- EXERCISE:
Pictures aside, write out the data exactly as it reads.

- TASK INPUT:
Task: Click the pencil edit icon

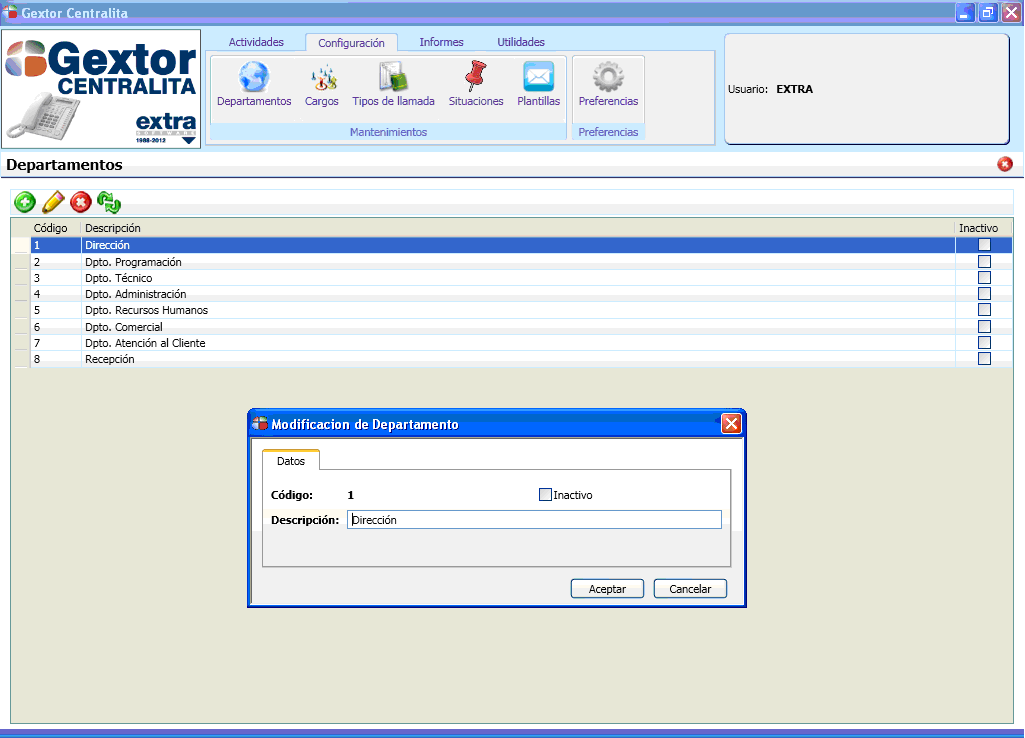Action: coord(53,202)
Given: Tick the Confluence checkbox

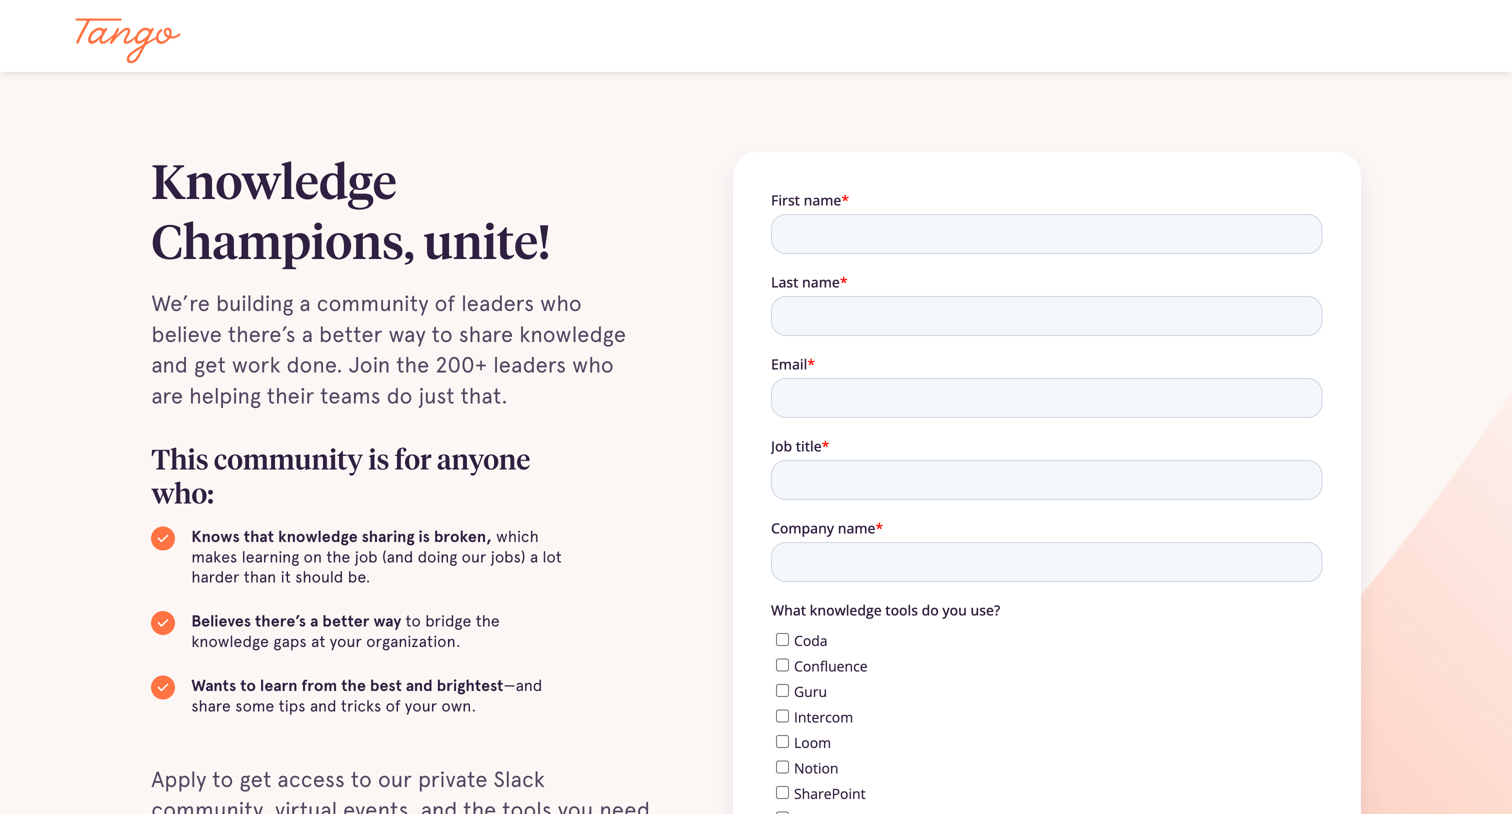Looking at the screenshot, I should pyautogui.click(x=782, y=665).
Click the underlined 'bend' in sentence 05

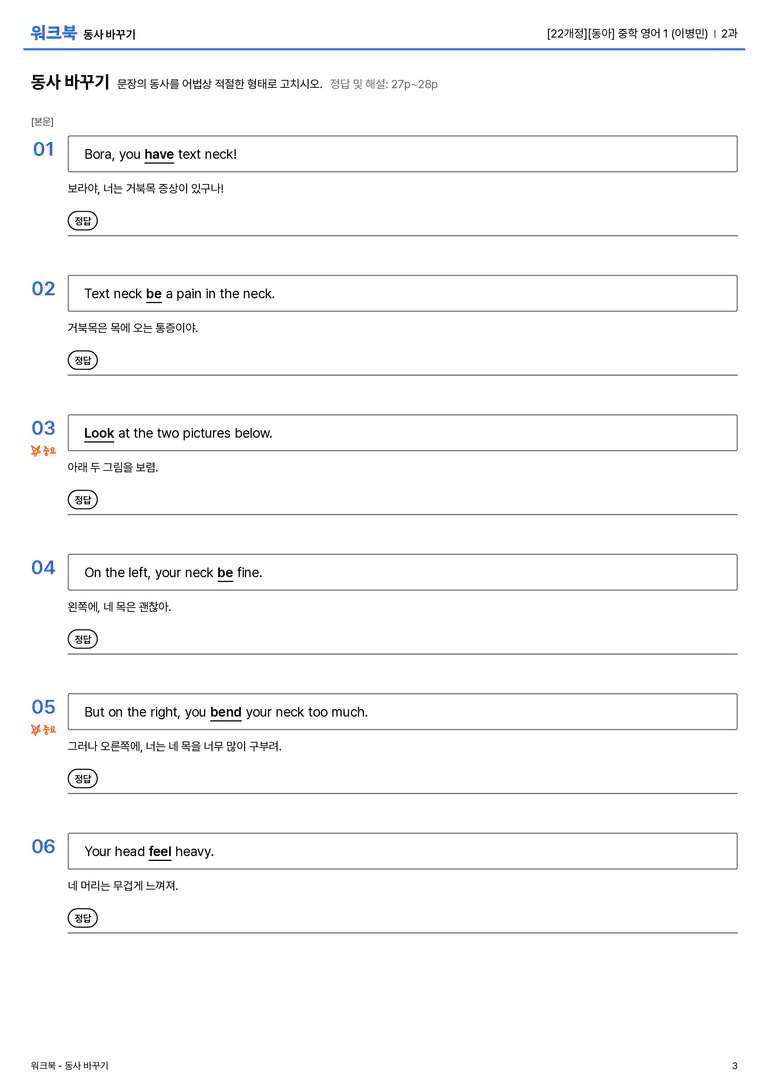click(226, 712)
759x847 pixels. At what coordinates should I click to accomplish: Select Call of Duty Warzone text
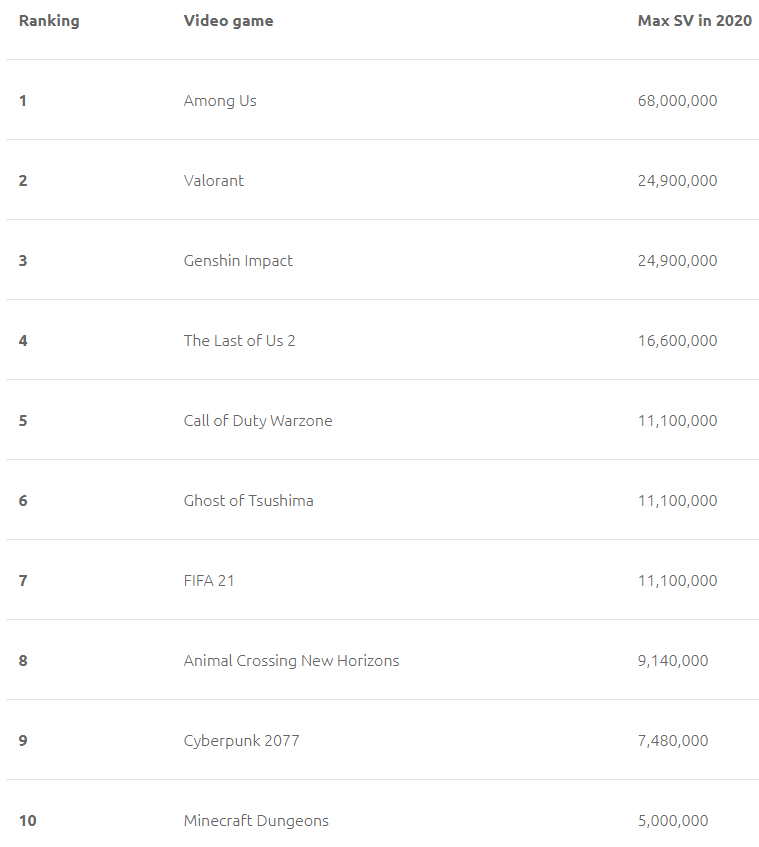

- COMPLETED EXERCISE:
Task: Click the pencil edit icon

Action: coord(53,202)
Given: Tick the Confluence checkbox

Looking at the screenshot, I should pyautogui.click(x=782, y=665).
Click the underlined 'bend' in sentence 05

click(226, 712)
759x847 pixels. At what coordinates should I click to accomplish: Select Call of Duty Warzone text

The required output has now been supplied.